The advertisement in concern was misleading, to say the least.The story all started in November 2016 with a video. A YouTube user by the name of YAOG posted the video with the title: “Drone used to capture cheating wife.”
In March 2021, an online ad promised quite the story about a male using a drone to catch his unfaithful wife in a CVS car park. The advertisement read: “Other half Buys a Drone to See if His Wife is Cheating and Is Left Surprised When He Sees What Shes Doing.”
Since early 2021, it has been seen nearly 15 million times. The description of the drone video stated that he purportedly caught his partner cheating on him at CVS:
The couple, supposedly named John and Donna, did not expose a surname to the public.
Utilized my drone to catch my spouse satisfying a man at the regional CVS. She had actually been getting hired early to work regularly the previous couple weeks, and then I got a call from somebody informing me something was going on.
I attempted to follow her a couple times prior however both times she went to work, so Im unsure if she was getting tipped off or I was simply unlucky. I took the drone up and that worked. Any questions you have ask in the comments. Thanks.
While the video may have persuaded some audiences of its credibility, others were doubtful. John, the hubby, at first firmly insisted that the video was genuine.
In October 2018, nearly two years later on, they admitted it was all a scam:
Some readers might be doubtful that the unfaithful did happen, and the couple was maybe attempting to save face relating to the possibility of cheating in their marital relationship.

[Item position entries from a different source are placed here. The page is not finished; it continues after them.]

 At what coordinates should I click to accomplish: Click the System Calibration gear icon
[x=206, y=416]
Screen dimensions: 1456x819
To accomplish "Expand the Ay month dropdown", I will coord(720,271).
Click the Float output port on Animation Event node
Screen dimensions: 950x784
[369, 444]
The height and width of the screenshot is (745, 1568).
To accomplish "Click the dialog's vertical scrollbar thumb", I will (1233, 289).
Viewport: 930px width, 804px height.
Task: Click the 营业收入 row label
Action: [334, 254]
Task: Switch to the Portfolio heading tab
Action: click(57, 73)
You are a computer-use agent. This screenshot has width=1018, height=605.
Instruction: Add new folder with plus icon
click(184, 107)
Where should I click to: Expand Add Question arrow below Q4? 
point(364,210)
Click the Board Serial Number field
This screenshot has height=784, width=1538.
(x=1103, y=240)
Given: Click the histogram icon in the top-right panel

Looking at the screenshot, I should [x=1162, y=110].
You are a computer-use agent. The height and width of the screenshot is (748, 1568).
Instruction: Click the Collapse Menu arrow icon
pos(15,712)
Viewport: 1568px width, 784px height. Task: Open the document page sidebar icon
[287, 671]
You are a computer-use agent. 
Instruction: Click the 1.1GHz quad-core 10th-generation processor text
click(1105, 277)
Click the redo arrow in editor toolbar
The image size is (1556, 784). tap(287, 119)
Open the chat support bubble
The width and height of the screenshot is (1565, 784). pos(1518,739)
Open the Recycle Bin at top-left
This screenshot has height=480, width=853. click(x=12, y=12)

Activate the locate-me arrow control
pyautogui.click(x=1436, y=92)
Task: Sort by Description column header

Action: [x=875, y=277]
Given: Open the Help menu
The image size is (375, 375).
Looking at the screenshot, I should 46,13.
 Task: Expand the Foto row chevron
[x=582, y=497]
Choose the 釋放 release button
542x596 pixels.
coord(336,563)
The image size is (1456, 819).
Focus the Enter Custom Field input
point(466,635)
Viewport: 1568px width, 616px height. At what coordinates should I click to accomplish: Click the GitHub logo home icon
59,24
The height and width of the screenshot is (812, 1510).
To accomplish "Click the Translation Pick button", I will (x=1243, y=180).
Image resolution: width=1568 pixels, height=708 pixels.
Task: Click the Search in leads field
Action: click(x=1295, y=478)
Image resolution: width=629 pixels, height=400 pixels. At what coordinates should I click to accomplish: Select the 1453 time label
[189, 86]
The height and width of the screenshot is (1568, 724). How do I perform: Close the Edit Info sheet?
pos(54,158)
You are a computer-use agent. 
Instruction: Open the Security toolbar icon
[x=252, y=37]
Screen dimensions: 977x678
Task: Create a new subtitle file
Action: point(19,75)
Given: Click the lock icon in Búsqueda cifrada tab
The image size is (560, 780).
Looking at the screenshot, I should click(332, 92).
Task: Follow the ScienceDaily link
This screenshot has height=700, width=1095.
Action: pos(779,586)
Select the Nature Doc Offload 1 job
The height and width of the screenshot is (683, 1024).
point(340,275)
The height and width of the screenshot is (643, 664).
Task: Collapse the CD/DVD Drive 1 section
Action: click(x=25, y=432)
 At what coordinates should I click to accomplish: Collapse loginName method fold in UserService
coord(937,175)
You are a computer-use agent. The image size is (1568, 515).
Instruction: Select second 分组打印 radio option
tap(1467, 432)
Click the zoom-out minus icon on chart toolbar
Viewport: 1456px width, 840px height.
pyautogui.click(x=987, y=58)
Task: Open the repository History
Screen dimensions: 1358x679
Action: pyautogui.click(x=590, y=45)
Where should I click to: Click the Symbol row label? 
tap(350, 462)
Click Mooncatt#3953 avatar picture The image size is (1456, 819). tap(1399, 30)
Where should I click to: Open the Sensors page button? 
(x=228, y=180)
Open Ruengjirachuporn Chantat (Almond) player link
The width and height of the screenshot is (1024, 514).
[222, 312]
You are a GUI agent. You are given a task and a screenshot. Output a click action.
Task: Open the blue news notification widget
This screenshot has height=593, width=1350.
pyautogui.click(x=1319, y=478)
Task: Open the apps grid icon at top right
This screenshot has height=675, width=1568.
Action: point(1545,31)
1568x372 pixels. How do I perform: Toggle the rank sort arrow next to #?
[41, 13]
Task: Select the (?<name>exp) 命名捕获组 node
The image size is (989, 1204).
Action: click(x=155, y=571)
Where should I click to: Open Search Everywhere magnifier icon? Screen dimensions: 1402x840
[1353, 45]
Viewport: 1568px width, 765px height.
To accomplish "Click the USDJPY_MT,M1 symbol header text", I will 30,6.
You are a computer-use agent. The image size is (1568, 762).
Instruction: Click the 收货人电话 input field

Nevertheless, John also offered drone video evidence that his partner did not cheat on him in a CVS parking lot:
I attempted to follow her a couple times prior but both times she went to work, so Im not sure if she was getting tipped off or I was simply unfortunate. I took the drone up and that worked. Any questions you have ask in the remarks. Thanks.
In sum, a guy did not use a drone to catch his wife cheating on him at CVS. Almost two years after the viral video was published, the couple supplied evidence that revealed it was all phony.
As of early 2021, both of the “it was a scam” videos racked up an overall of over 100,000 views. Again, the initial viral video had actually been viewed almost 15 million times.
John revealed that he was driving the automobile in the CVS parking area, presumably while flying the drone from the chauffeurs seat.